**Listed entries**
________________________________________

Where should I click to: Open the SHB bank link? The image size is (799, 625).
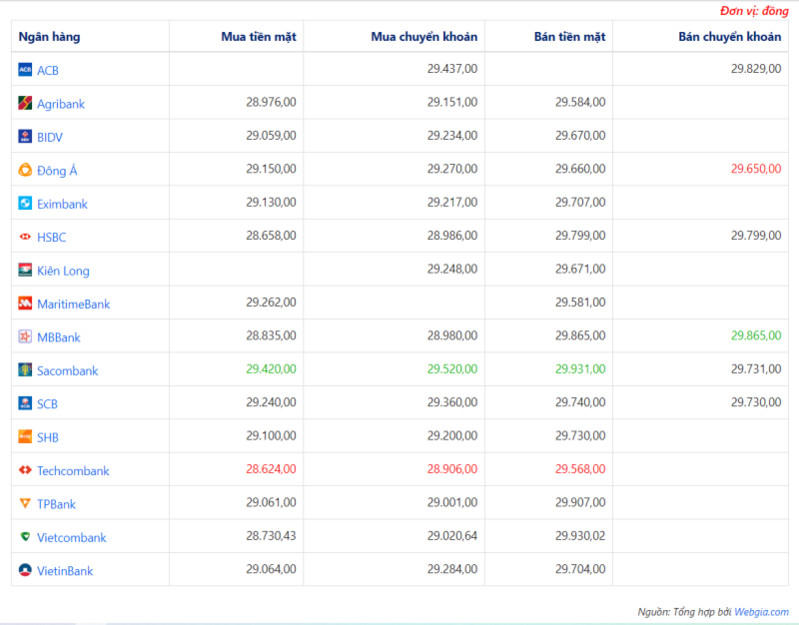point(48,437)
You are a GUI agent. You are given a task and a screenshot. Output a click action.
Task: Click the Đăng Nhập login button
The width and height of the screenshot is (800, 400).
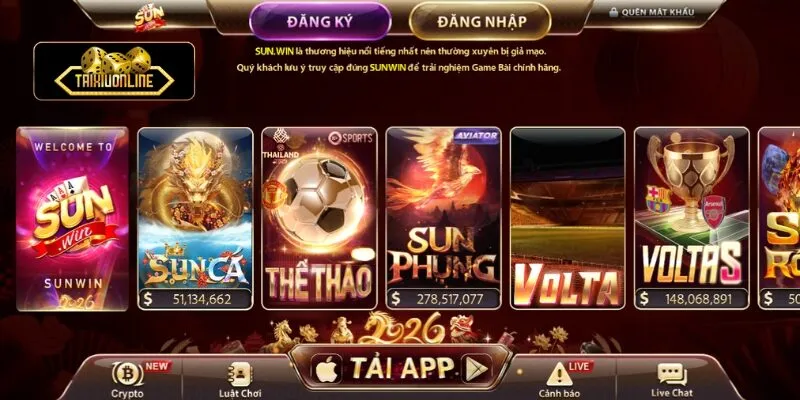coord(481,21)
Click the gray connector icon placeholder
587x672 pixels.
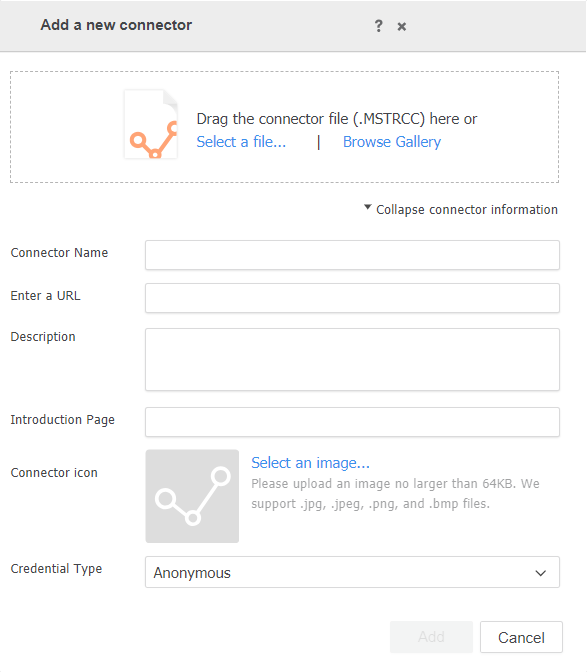pyautogui.click(x=192, y=496)
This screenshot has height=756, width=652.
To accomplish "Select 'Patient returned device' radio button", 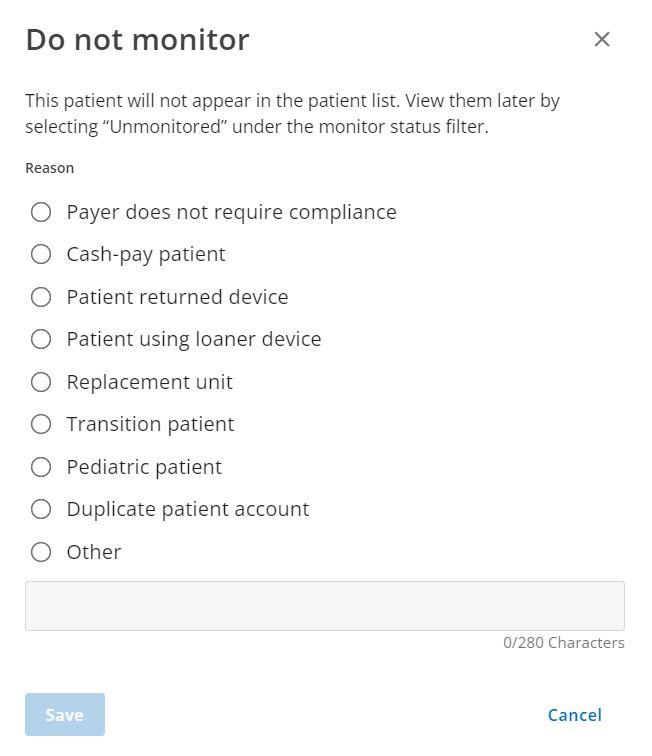I will pos(41,297).
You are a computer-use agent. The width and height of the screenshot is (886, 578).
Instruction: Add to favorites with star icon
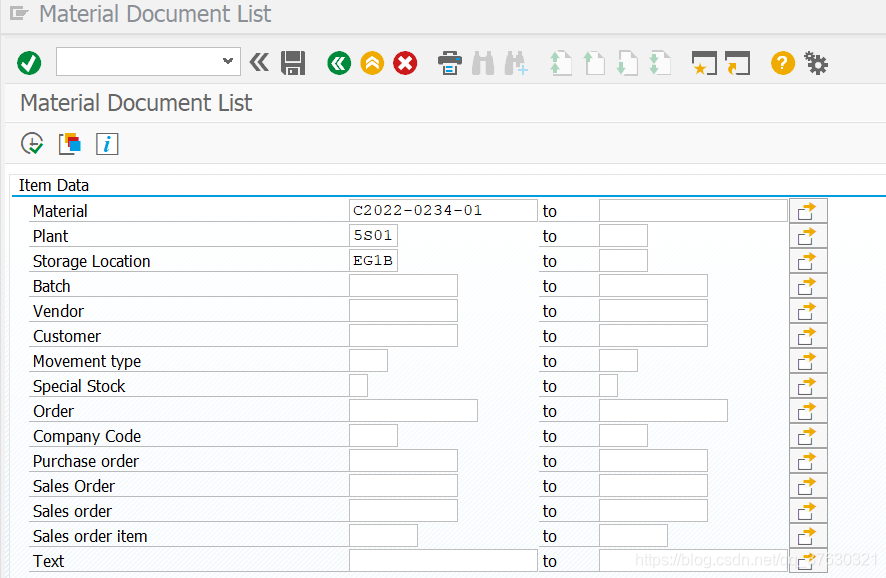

________________________________________

Reply with nothing but a number. State how many lines in the records hold the word "icon".

2